Hier ist er zu einem richtigen Fotomodell geworden. Leider wird er auch regelmäßig von Sprayern aufgesucht. Nachdem er seinen festen Platz erhalten hatte, wurde er wissenschaftlich untersucht, um die anfallenden Fragen zu beantworten. Als erstes konnte das Gewicht ermittelt werden; das war schnell möglich, denn der Schwimmkran hat eine eingebaute Waage. Es sind stolze 217 Tonnen Gestein. Sein Umfang beträgt fast 20 Meter, seine Höhe 4,5 Meter und die Breite zwischen 8,0 und 5,2 Meter. Damit ist dieser Fund aus der Elbe einer der größten Findlinge im norddeutschen Raum. Die Presse machte ihn zum größten Findling Europas, aber da sind noch einige Findlinge gewaltiger (z.B. der Große Stein von Altentreptow mit 360 Tonnen und der Findling „Buskam“ vor Rügen mit einem geschätzten unglaublichen Gewicht von 1.600 Tonnen). Dafür hat der Hamburger „Zugereiste“ den schönsten Ausblick auf die vorbeifahrenden Schiffe auf der Elbe.

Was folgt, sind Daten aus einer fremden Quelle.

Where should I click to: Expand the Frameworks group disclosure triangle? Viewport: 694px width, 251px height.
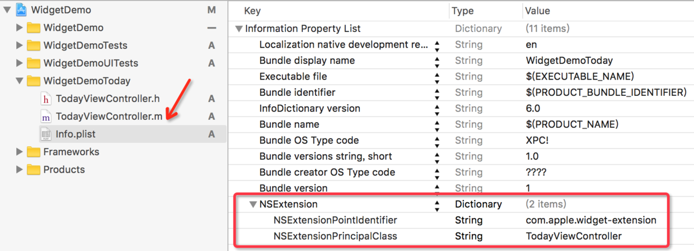20,152
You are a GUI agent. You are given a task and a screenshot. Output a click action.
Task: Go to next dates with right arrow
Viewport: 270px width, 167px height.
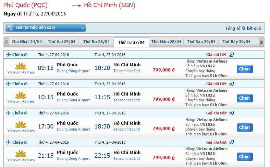pyautogui.click(x=261, y=42)
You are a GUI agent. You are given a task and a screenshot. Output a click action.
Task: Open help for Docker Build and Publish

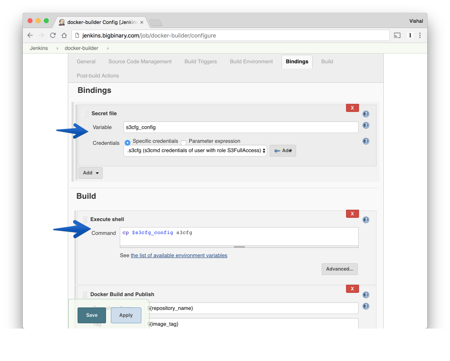tap(366, 295)
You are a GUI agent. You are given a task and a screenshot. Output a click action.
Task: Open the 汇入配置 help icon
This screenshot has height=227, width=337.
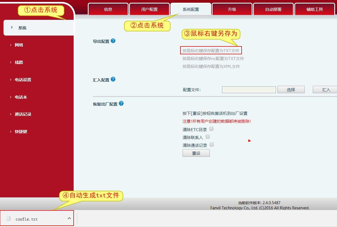113,79
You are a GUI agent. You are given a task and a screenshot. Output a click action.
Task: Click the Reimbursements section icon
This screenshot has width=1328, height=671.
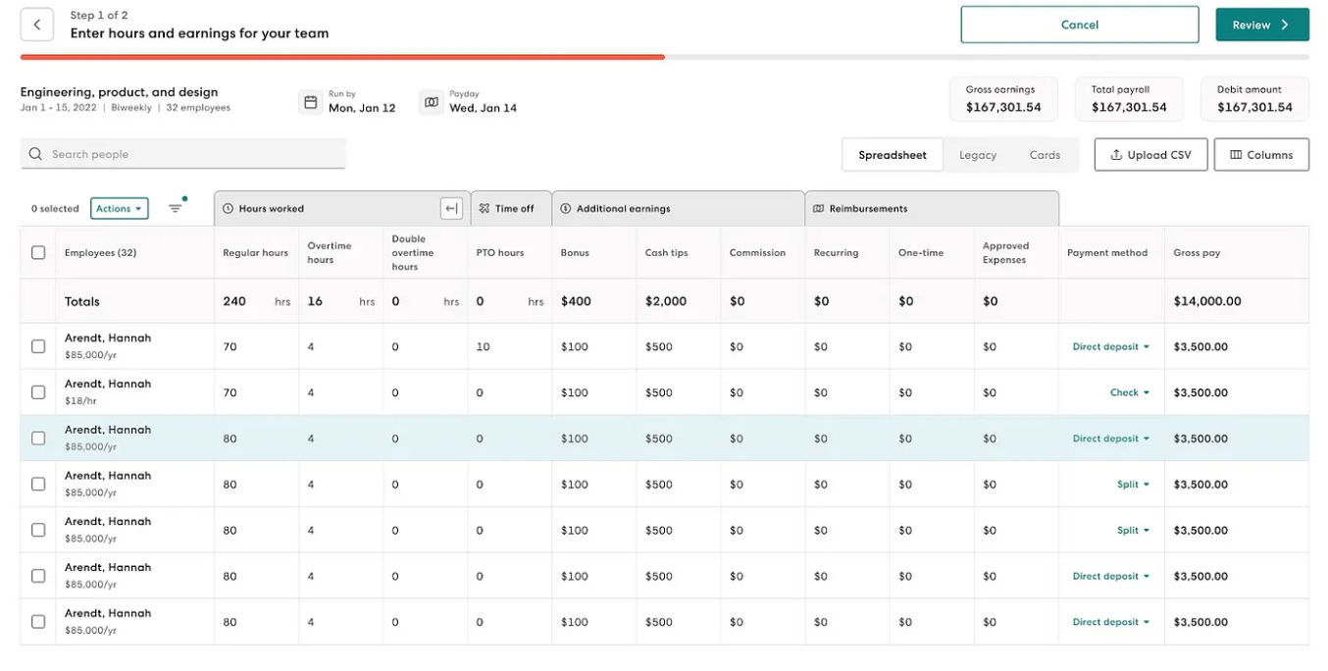point(817,207)
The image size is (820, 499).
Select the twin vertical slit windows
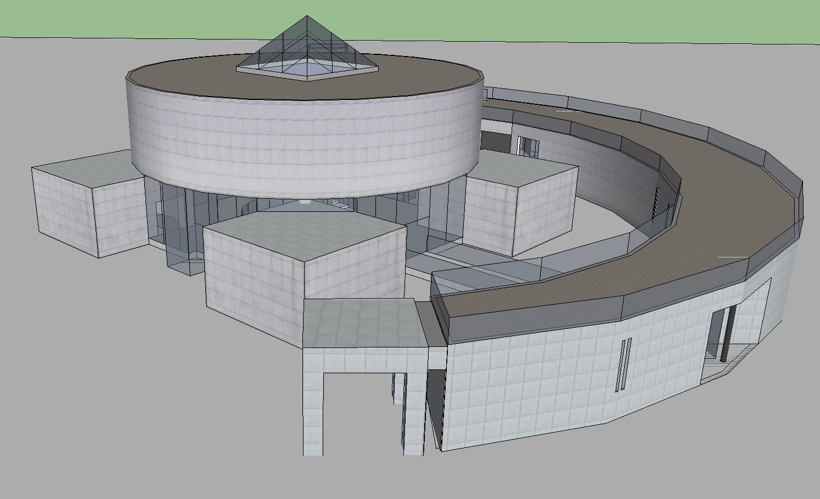pyautogui.click(x=624, y=365)
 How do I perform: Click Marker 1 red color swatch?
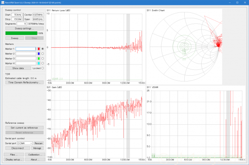coord(39,49)
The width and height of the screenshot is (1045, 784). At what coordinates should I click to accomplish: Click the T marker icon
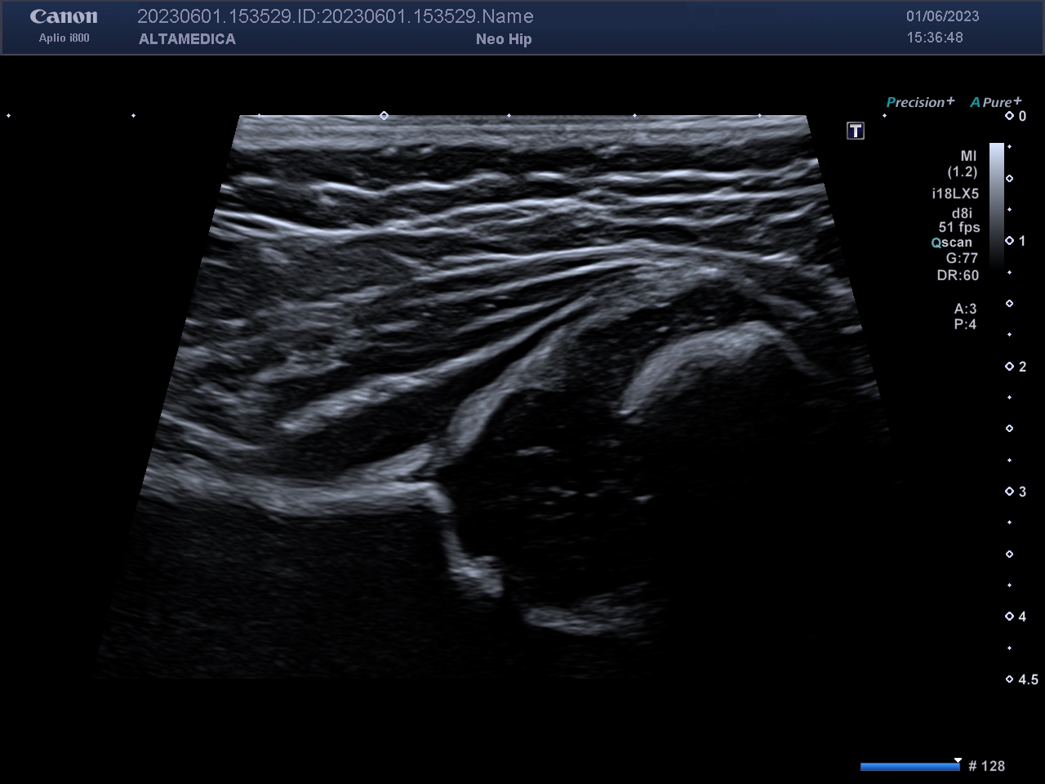[x=855, y=131]
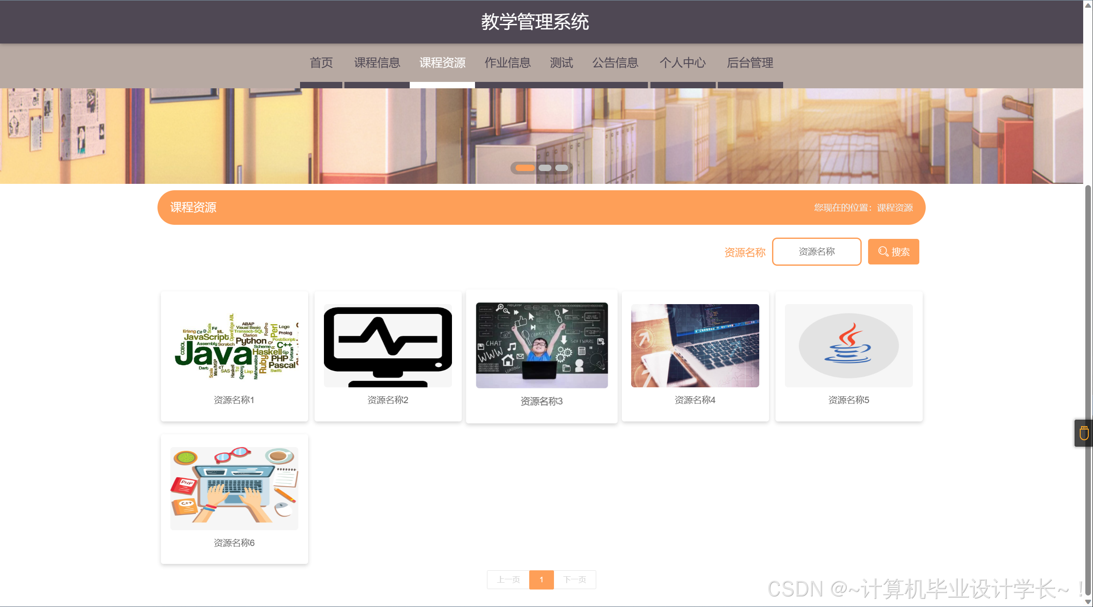Screen dimensions: 1093x607
Task: Go to the next page via 下一页
Action: [574, 580]
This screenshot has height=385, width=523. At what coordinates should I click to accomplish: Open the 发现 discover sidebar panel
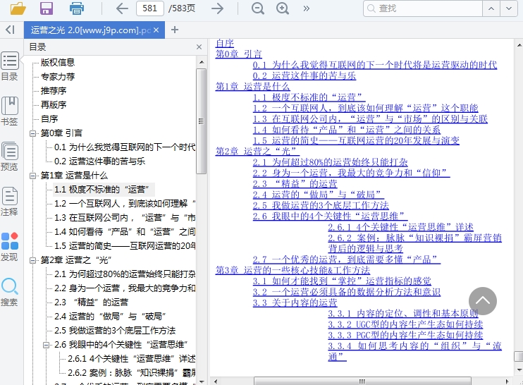[x=10, y=247]
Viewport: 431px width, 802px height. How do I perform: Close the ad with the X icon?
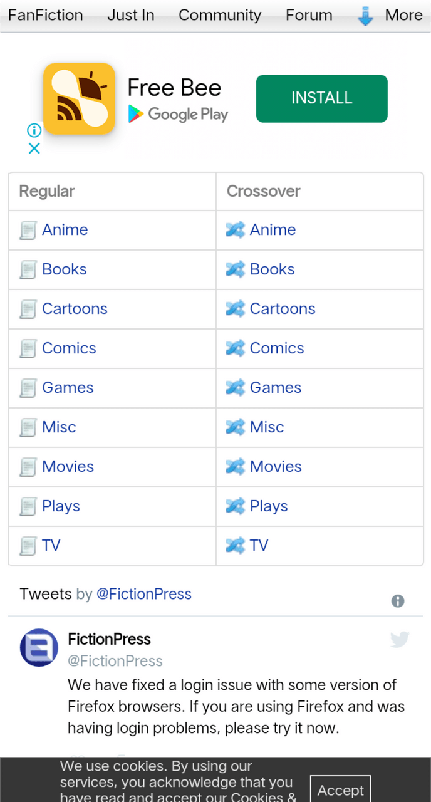click(x=34, y=148)
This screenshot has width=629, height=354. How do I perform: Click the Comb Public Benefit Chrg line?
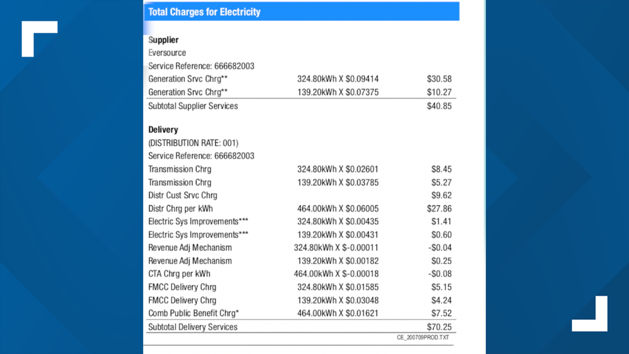(x=300, y=313)
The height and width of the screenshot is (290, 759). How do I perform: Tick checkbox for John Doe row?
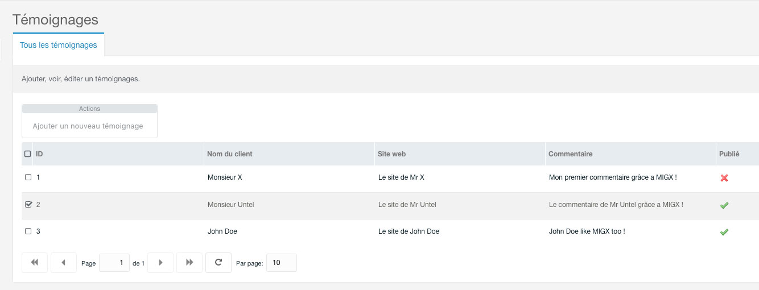pyautogui.click(x=28, y=231)
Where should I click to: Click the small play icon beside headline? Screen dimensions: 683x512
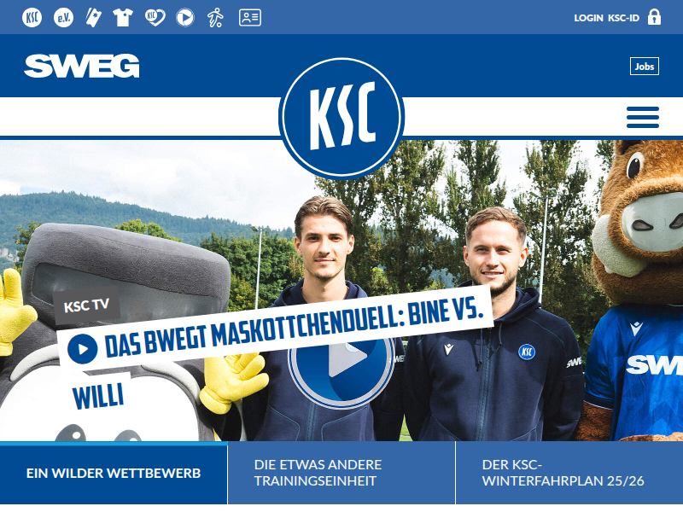[x=82, y=349]
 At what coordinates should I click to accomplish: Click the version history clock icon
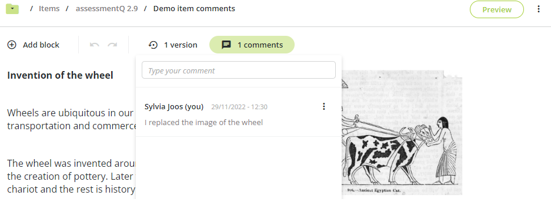[x=153, y=45]
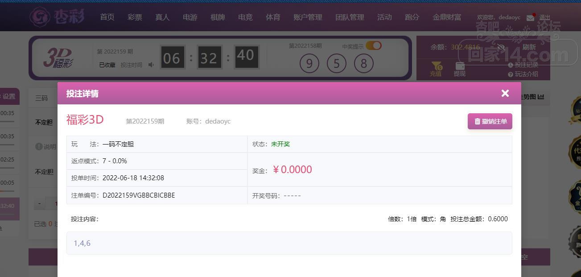Image resolution: width=581 pixels, height=277 pixels.
Task: Open 投注记录 betting records
Action: [x=523, y=65]
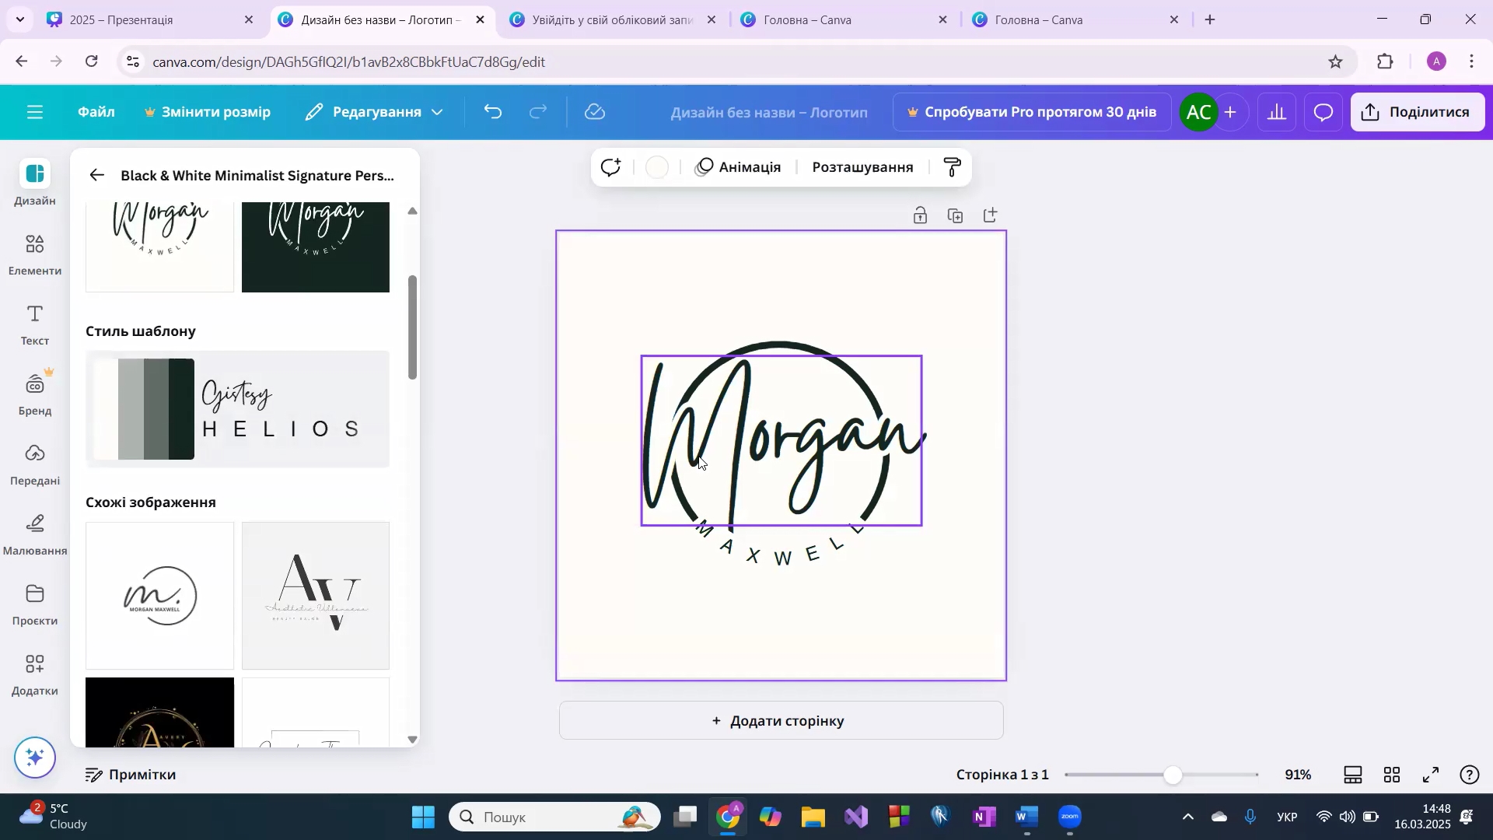Toggle the page lock icon

[921, 216]
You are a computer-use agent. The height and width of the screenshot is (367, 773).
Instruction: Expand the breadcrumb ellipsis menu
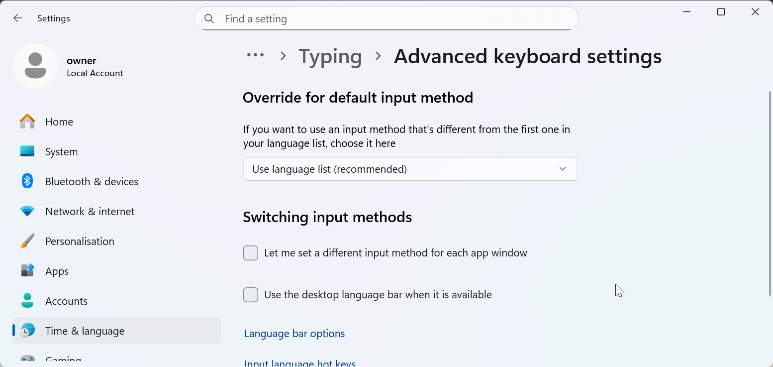255,55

Apropos „Zugereister“: um welches Material handelt es sich, wie alt ist unser Stein, wann ist er zu uns eingereist und wie ist er zu uns gekommen? Diese Fragen haben uns Herr Prof. R. Vinx und Herr Dr. J. Ehlers beantwortet. Sie befassen sich mit diesen Themen wissenschaftlich. Der Granit kann im engsten Sinne als grauer Ostsmålandgranit aus der Region von Växjö (oder Växjögranit) angesehen werden und ist rund 1,8 Milliarden Jahren alt. Für den Transport zu uns sind die Gletscher der letzten drei Kaltzeiten verantwortlich. Die Gestaltung der Landschaft von Schleswig-Holstein ist das Werk von Kaltzeiten und den jeweils folgenden Warmzeiten. Die Gletscher haben in den Jahrtausenden eine riesige Menge von Sand und Steinen (Geschiebe) aus dem skandinavischen Raum zu uns transportiert. Hier die letzten drei nördlichen Kaltzeiten:
Weichselkaltzeit vor 80.000 – 15.000 Jahren
Saalekaltzeit vor 200.000 – 125.000 Jahren
Elsterkaltzeit vor 300.000 – 250.000 Jahren
Ältere Kaltzeiten sind bis heute in Norddeutschland nicht nachgewiesen.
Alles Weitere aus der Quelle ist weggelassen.